Como parlamentares negros exemplificam a discriminação racial em vídeo
Por Cidinha da Silva
O 20 de novembro, Dia Nacional da Consciência Negra, paulatinamente se transforma em semana e mês da consciência negra. Sem dúvidas, uma vitória do Movimento Negro contemporâneo, que tem instado pessoas afrodescendentes de frágil identidade negra a se posicionar, a referir, pelo menos, o tempo histórico em que vivem.
Particularmente, como figura pública, só narro histórias pessoais de discriminação racial se elas tiverem um potencial muito grande de mobilização coletiva e se eu for capaz de contextualizá-las no espectro amplo de funcionamento do racismo para todas as pessoas negras. Não me interessa mobilizar a compaixão fajuta de quem quer que seja.
Emblemático da superficialidade de abordagem é o vídeo de um portal de notícias http://ultimosegundo.ig.com.br/politica/2015-11-19/a-primeira-frase-racista-quem-voce-pensa-que-e-neguinho.html que entrevista oito parlamentares negros sobre como foram e ainda são alvo de preconceito e discriminação motivados por racismo.
A história contada pelo deputado Vicentinho no vídeo, sobre sua irmã, escolhida para coroar a santa na igreja, é um bom exemplo. Na hora H ela é substituída por uma colega branca no lugar de honra, ao tempo em que ela, a criança negra, excelente cantora, é escondida debaixo da mesa do altar e de lá emite sua bela voz. Isso nos comove e pode até nos fazer chorar. Mas e daí? A pergunta que não quer calar é quando deixaremos de tratar o racismo como evento doméstico que nos magoa?
O culto à individualidade, à pessoalidade da discriminação racial sofrida, reforça as chaves mobilizadoras de afetos correlatos à prática do racismo no Brasil. Os agentes que ridicularizam certas situações de discriminação, bem como as pessoas discriminadas, são os mesmos que se sensibilizam com histórias nas quais o negro não reage. Apenas aquiesce e sofre.
As figuras públicas não podem compactuar com esse modelo, precisam rompê-lo.

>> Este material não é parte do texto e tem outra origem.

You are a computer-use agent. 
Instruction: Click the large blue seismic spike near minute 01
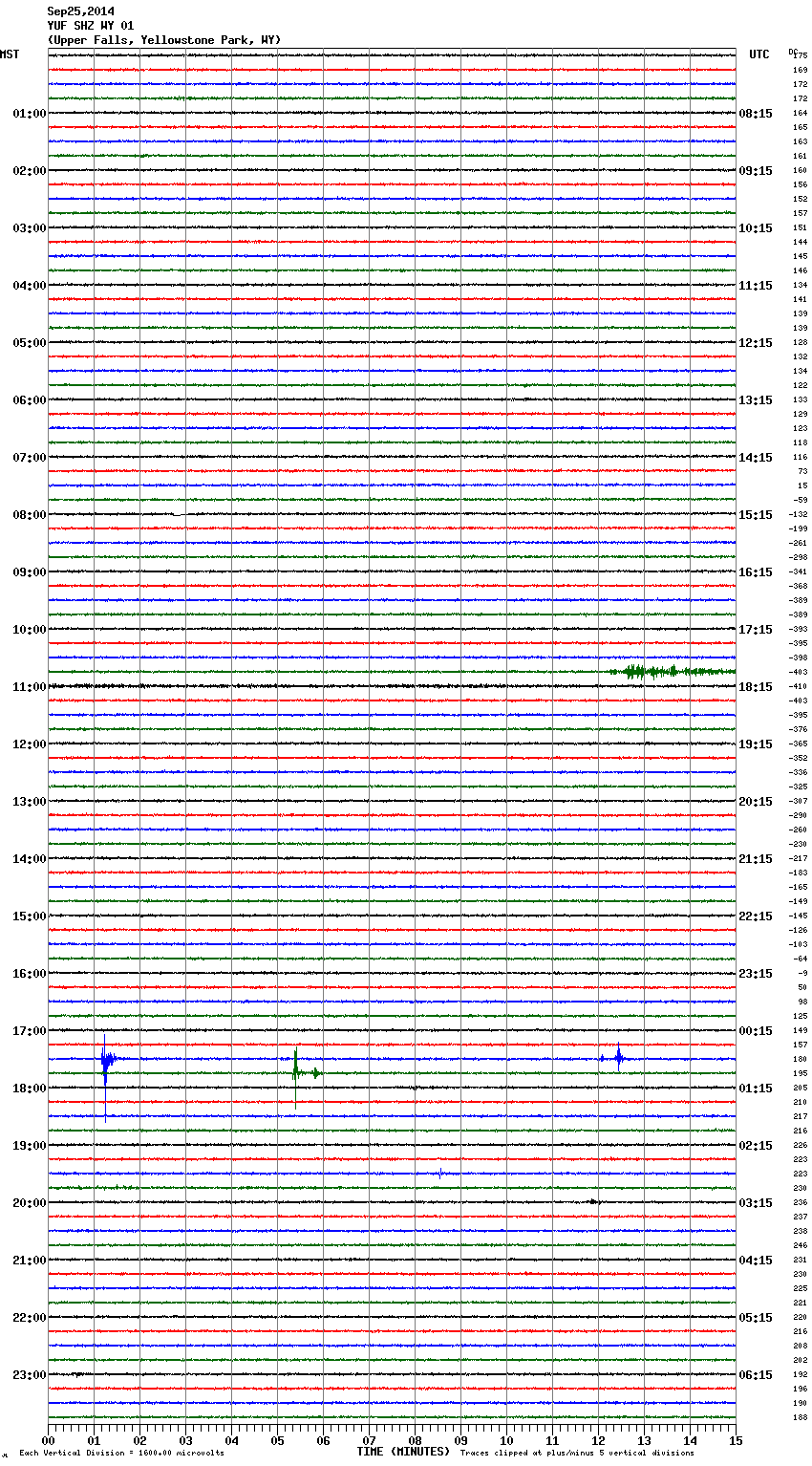105,1059
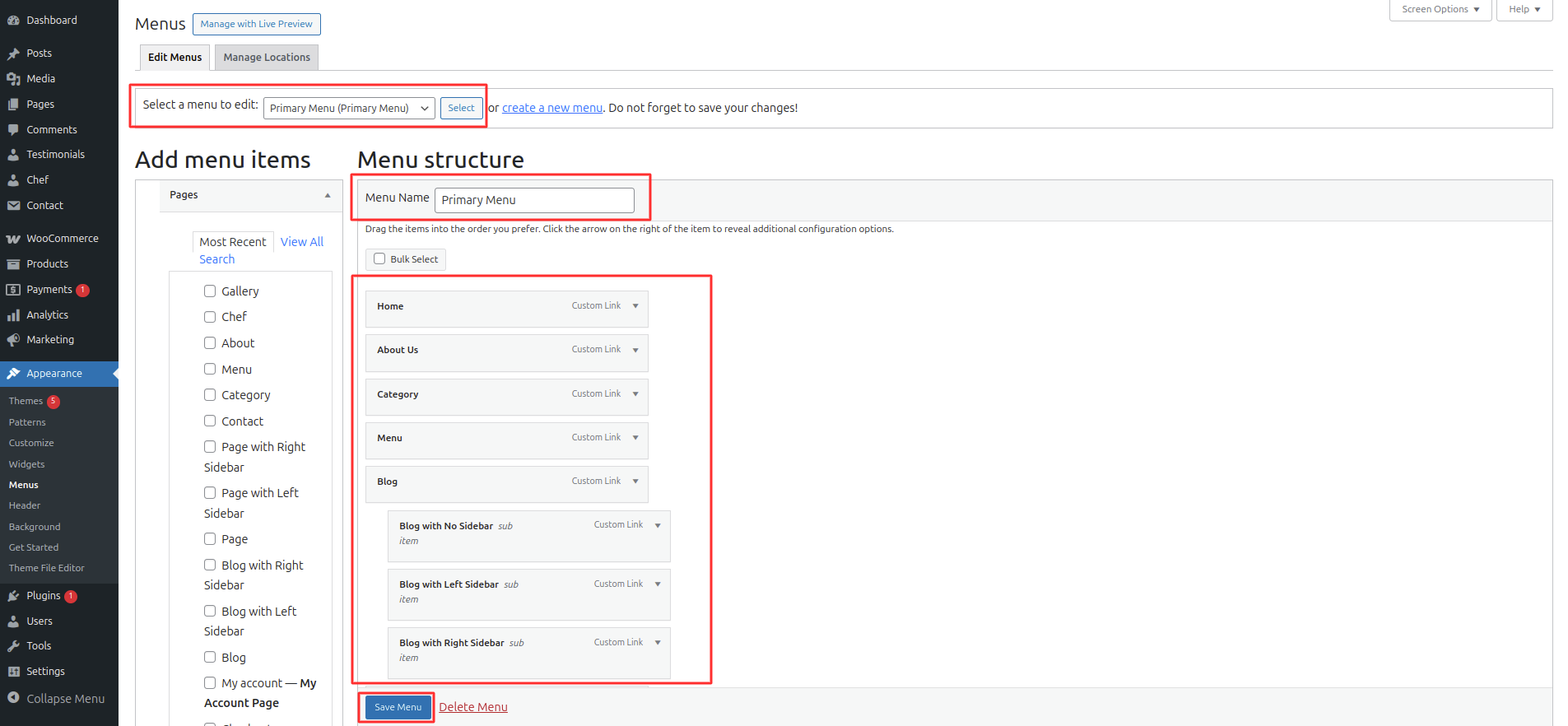Click the Dashboard gauge icon in sidebar
Screen dimensions: 1568x726
[x=13, y=21]
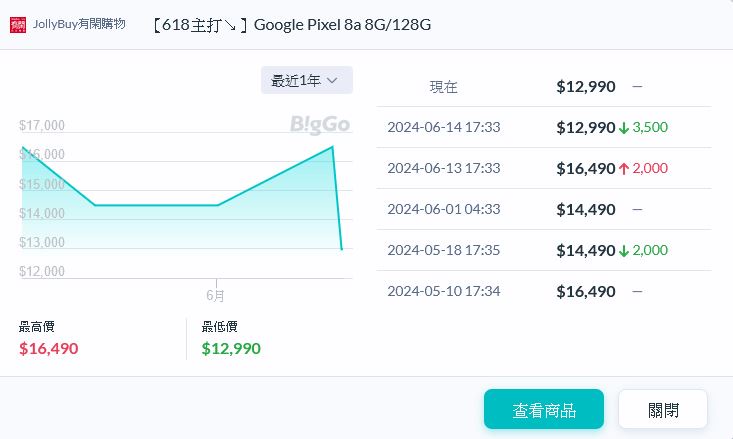Click the JollyBuy有閑購物 store name
The height and width of the screenshot is (439, 733).
click(x=79, y=24)
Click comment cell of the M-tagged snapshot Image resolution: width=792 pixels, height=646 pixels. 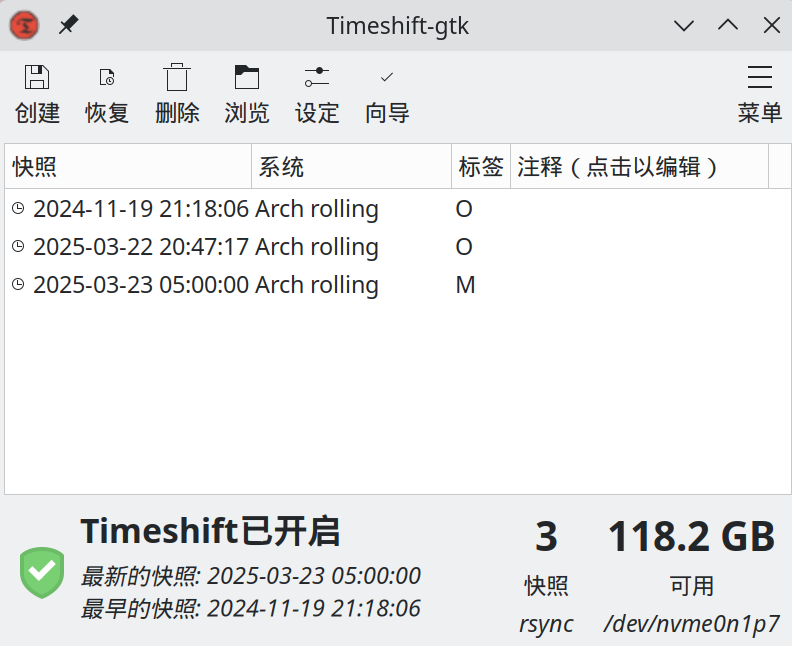coord(638,285)
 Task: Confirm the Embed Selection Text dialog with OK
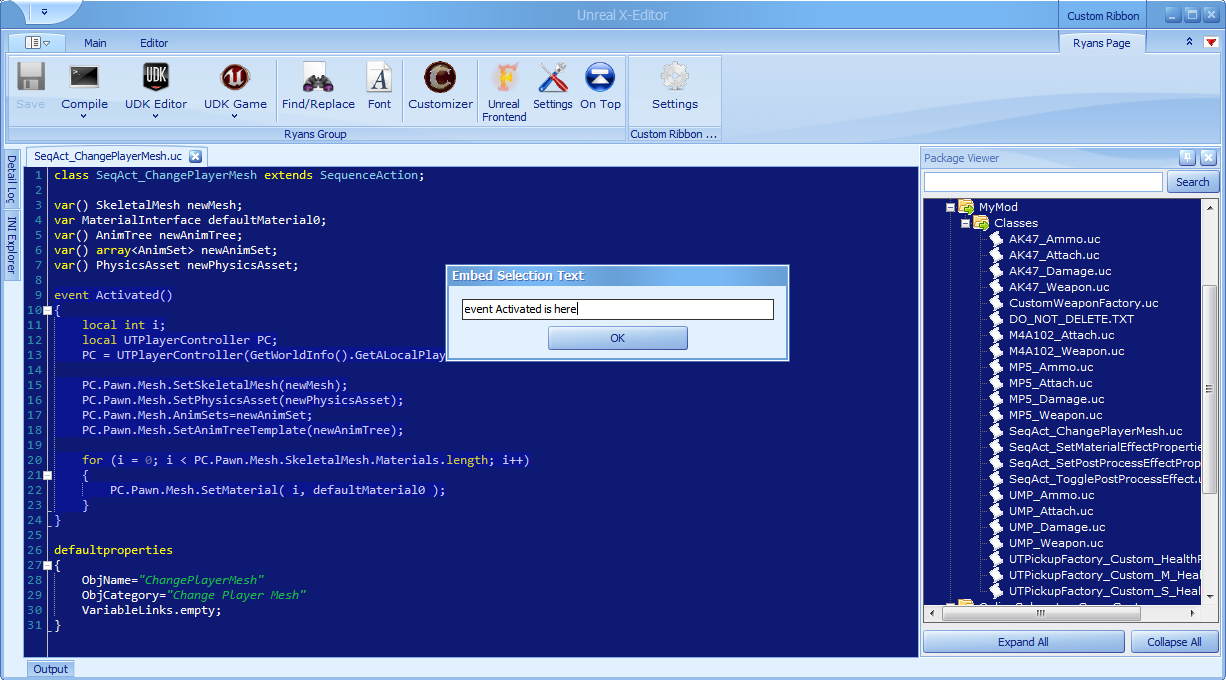pyautogui.click(x=618, y=338)
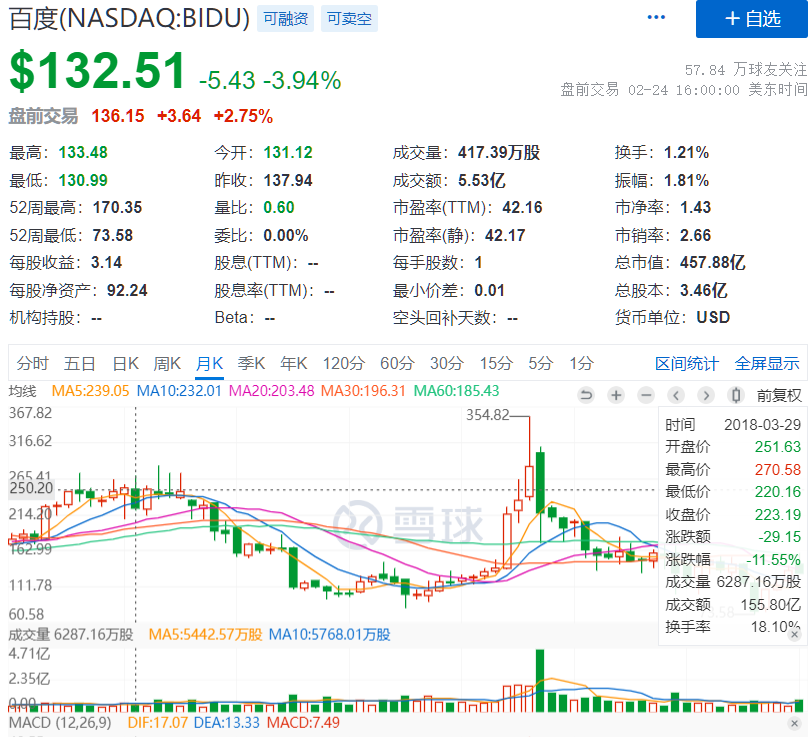The height and width of the screenshot is (737, 810).
Task: Toggle the 可融资 tag
Action: [285, 18]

Não penso que seja possível combater o racismo amolecendo corações que derramam uma lágrima quando ouvem a história triste da infância do deputado e logo a seguir jogam lixo na rua e riem, porque estão contribuindo para que os garis “tenham o que fazer”. O racismo é um bicho feio. Horroroso. Letal! E assim deve ser tratado. Sem açúcar.
Dos oito entrevistados, apenas dois, Orlando Silva, PCdoB SP, e Antônio Brito, PTB BA, conseguem sair do campo do afeto e discutir, mesmo que de maneira mínima, o racismo estrutural. Mesmo sabendo que os políticos tradicionais tentem se aproximar da linguagem utilizada pelo povo, seja para impressionar, para compor, para arregimentar, para ventar junto com o vento, seja lá para o que for, e saibamos também que o nível médio de discussão racial no Brasil é rasteiro, insuficiente para os grandes passos necessários, podemos exigir mudanças.
Temos o direito de fustigar esses homens e mulheres negros na política a trocar o motor e a pisar no acelerador, para sairmos do ritmo ditado pelos afetos correlatos ao racismo na corrida da equidade racial. Nossa desvantagem é imensa. Começamos muito atrasados em relação ao tiro de largada.
Oxalá, saiamos de cima do muro discursivo e toquemos fogo na Babilônia, ou, pelo menos, tinjamos de anilina vermelha a água das fontes das praças públicas do país, a exemplo da campanha baiana Reaja. Desse modo, forçaremos os passantes a se depararem com a alegoria do sangue negro jorrado no chão do cotidiano.